DATA TO PROCESS: Begin
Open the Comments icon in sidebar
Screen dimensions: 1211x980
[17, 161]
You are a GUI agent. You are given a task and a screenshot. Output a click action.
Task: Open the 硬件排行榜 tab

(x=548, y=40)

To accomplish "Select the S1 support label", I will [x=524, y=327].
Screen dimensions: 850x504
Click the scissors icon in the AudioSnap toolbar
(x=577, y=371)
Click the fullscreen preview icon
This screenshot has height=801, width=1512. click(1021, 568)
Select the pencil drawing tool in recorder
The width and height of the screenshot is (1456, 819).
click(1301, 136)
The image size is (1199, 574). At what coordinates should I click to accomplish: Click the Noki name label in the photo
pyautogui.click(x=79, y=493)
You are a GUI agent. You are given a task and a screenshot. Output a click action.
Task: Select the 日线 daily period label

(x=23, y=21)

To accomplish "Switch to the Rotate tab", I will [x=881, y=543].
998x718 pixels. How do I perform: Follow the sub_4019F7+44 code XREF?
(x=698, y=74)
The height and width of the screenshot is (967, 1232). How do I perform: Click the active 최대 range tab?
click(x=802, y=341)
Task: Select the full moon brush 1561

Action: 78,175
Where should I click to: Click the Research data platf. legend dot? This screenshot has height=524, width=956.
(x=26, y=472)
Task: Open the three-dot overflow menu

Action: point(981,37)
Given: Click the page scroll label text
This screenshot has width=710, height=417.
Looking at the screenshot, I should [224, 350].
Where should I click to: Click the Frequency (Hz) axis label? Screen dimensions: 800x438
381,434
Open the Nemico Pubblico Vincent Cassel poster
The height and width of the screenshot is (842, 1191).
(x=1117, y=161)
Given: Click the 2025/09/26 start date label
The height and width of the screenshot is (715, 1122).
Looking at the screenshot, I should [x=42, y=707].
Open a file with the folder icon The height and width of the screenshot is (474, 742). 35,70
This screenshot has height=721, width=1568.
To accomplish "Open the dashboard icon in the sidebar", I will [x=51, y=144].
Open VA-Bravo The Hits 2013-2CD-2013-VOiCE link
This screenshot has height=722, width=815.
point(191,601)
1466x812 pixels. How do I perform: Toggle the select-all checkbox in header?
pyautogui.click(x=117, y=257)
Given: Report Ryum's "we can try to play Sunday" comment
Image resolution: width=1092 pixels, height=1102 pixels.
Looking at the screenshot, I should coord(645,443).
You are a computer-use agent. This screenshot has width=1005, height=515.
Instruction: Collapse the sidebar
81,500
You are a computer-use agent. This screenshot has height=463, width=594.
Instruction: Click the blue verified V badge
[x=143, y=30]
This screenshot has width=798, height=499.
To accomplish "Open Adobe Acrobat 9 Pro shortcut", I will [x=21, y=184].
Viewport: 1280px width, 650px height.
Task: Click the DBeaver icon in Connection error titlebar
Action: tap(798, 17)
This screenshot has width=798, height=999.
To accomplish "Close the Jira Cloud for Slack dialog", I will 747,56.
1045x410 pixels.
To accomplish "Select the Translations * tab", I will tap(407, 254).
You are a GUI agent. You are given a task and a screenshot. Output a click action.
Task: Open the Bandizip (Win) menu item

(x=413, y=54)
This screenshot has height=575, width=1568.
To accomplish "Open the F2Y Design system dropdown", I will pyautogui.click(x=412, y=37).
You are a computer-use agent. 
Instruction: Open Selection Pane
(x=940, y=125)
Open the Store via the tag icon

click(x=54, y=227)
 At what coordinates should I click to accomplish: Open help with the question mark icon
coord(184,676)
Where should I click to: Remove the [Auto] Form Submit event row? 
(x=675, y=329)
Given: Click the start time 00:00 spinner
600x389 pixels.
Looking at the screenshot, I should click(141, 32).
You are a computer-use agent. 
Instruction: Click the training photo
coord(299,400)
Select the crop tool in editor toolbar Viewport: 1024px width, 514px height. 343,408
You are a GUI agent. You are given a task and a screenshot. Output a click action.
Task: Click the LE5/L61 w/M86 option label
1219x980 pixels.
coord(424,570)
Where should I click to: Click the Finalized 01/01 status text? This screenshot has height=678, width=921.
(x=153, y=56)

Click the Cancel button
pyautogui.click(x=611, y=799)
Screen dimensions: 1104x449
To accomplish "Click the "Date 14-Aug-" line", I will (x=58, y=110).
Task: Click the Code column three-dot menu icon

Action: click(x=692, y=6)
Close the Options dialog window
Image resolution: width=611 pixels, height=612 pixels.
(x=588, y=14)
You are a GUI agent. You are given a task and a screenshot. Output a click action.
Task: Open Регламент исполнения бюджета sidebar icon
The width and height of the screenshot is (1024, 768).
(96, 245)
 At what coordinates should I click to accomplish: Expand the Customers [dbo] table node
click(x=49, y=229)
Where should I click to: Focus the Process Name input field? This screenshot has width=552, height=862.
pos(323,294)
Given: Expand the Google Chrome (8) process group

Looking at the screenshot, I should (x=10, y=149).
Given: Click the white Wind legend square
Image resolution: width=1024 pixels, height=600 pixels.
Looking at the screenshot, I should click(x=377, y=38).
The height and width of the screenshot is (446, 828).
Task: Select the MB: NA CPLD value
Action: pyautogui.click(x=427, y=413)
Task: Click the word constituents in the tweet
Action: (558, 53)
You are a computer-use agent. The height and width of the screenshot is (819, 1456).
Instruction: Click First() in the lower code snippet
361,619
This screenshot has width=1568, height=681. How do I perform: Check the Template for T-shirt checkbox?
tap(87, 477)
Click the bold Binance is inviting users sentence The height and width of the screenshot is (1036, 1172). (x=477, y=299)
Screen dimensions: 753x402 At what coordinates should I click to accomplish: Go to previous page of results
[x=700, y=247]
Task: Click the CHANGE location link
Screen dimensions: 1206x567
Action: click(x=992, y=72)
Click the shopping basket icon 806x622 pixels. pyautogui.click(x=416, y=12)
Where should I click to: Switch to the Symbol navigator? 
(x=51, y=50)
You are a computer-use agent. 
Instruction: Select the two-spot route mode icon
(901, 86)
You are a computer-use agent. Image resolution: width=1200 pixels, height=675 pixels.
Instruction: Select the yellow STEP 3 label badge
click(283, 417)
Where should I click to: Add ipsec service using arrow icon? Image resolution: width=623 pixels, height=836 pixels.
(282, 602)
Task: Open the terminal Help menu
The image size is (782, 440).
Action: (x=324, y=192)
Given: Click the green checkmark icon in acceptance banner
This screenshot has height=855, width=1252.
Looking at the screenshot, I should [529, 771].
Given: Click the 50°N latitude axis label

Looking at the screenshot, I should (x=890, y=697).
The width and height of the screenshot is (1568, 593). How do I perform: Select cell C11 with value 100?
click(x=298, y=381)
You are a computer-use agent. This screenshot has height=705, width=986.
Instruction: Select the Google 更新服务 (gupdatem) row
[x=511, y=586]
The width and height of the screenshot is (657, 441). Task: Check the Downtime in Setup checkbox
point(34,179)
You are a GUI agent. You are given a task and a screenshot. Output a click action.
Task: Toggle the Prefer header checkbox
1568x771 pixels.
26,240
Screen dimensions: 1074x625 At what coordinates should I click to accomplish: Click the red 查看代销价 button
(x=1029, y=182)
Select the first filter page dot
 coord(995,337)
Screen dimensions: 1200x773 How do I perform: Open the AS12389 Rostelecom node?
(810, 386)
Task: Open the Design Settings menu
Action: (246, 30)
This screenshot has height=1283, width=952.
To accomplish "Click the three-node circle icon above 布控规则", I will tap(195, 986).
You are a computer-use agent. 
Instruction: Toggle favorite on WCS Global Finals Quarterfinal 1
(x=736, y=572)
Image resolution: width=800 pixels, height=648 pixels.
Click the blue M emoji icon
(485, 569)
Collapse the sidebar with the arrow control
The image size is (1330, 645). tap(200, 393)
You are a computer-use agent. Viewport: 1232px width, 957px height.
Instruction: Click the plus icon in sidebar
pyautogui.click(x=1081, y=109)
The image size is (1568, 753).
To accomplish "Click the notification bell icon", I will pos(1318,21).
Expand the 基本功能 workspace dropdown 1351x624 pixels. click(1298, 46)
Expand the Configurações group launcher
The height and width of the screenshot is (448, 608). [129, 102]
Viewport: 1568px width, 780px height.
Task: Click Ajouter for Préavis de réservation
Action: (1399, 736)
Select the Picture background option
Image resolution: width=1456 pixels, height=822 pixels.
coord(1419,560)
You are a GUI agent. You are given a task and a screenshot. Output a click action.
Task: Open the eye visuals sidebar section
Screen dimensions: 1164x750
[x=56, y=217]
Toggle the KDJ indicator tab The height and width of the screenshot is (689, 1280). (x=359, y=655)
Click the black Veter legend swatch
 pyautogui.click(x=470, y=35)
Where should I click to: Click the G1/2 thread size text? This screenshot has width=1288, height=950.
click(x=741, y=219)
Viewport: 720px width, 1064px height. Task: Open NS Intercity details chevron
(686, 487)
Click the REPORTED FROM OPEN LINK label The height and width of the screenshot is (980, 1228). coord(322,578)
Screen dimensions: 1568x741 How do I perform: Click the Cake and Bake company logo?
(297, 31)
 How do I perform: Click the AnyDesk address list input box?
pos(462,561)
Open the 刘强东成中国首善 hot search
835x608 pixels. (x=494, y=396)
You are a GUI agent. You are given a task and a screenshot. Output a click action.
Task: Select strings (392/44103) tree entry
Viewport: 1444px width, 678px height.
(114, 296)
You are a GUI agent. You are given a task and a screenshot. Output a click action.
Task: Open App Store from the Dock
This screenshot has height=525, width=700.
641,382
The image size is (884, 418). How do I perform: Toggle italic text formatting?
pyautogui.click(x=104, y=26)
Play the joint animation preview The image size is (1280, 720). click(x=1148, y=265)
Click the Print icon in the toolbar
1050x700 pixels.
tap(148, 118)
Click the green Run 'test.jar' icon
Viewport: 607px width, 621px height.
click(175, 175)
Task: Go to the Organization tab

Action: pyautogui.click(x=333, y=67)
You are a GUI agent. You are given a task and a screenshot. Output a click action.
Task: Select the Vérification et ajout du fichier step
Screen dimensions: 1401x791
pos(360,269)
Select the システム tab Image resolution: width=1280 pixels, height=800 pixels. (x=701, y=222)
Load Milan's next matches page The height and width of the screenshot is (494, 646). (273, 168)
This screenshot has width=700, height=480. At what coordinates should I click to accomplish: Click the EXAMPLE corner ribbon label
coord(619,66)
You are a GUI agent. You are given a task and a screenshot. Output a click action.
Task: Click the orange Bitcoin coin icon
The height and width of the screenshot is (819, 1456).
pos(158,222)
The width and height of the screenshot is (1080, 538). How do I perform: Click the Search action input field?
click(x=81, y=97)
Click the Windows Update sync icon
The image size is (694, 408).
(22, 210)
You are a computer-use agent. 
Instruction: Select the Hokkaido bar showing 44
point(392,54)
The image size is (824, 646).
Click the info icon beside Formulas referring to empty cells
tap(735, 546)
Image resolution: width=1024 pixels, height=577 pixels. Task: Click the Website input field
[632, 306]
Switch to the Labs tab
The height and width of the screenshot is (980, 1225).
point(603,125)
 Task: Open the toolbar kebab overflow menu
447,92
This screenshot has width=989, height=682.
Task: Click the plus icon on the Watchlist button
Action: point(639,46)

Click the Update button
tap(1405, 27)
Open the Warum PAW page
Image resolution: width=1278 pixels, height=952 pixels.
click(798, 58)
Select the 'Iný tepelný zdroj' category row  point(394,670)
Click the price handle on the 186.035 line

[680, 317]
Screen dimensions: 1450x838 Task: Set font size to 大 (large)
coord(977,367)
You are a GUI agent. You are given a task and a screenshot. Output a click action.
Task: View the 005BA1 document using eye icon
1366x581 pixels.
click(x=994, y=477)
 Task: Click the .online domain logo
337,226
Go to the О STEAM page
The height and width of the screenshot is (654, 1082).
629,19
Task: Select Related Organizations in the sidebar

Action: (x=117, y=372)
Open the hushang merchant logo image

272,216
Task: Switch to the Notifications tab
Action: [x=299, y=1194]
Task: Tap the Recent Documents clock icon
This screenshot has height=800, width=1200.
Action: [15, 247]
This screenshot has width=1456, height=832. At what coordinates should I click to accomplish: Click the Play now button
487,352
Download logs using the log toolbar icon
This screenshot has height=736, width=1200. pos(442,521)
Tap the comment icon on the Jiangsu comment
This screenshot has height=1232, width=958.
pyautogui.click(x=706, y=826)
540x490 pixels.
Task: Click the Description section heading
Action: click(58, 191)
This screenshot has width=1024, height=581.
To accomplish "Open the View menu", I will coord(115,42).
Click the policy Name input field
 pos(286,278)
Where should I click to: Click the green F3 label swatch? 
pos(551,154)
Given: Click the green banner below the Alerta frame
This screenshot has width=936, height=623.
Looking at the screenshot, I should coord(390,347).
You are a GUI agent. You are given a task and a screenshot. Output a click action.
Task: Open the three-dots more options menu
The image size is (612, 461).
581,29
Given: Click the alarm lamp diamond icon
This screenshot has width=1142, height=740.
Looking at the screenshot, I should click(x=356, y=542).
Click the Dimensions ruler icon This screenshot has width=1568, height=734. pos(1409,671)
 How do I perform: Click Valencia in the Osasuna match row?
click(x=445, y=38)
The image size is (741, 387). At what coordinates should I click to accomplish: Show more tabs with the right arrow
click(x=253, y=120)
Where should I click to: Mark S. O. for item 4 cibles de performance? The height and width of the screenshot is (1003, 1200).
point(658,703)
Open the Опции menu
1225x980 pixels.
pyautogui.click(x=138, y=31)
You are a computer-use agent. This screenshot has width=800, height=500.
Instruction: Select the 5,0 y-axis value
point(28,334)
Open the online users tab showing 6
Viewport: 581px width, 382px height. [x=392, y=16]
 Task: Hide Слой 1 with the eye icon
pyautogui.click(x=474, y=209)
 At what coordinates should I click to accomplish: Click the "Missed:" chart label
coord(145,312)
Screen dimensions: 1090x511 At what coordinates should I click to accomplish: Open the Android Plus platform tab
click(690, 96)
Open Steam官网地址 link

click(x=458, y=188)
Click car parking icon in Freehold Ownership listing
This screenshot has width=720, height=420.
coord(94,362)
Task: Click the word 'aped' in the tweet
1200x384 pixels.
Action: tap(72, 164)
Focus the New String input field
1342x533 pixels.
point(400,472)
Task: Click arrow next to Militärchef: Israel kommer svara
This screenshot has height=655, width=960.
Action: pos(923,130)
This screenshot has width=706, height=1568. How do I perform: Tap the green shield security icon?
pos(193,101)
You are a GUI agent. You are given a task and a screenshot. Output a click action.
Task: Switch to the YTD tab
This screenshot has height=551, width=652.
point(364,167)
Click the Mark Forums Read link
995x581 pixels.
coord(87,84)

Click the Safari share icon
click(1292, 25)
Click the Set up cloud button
DATA TO PROCESS: End
*TASK DETAILS*
Select and copy every line from the records that includes the word "dialog".

*RESULT*
To accomplish "Close the Jira Cloud for Slack dialog", I will 747,56.
Close the Options dialog window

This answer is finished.